[Saved entries]
= Beginning of Section =
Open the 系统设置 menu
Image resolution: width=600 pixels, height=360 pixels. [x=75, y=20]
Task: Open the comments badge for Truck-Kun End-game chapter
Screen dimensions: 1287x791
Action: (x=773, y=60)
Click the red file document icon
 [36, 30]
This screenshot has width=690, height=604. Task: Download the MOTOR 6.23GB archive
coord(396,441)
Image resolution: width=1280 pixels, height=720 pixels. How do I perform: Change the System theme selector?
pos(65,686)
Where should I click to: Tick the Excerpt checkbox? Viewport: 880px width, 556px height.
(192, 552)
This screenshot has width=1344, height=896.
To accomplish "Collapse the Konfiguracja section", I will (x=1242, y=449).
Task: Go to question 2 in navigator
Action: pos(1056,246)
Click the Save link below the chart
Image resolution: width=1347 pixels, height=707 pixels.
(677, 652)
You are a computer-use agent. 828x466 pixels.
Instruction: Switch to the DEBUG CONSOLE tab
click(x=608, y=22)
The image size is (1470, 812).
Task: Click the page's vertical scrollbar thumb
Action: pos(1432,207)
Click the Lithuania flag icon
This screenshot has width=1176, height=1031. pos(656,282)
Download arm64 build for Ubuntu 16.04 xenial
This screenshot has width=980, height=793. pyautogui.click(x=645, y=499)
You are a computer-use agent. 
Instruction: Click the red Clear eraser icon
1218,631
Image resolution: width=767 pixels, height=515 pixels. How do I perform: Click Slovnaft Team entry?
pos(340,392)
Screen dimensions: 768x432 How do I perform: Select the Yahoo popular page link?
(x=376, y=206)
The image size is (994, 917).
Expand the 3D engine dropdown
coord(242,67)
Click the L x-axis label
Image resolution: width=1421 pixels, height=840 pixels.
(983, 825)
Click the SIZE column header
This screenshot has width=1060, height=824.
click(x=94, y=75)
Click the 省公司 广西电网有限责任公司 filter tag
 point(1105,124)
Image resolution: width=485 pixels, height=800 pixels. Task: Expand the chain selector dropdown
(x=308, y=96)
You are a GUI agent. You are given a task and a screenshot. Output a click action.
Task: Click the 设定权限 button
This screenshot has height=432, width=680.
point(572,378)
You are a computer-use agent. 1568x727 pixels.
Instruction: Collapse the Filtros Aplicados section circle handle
= End of Section =
_EXERCISE_:
Take the lines above from the one containing "Image resolution: width=1280" to the one containing "This screenshot has width=1344, height=896." and retype them exactly, both ends included, with nothing added.

_EXERCISE SOLUTION_:
Image resolution: width=1280 pixels, height=720 pixels. How do I perform: Change the System theme selector?
pos(65,686)
Where should I click to: Tick the Excerpt checkbox? Viewport: 880px width, 556px height.
(192, 552)
This screenshot has width=1344, height=896.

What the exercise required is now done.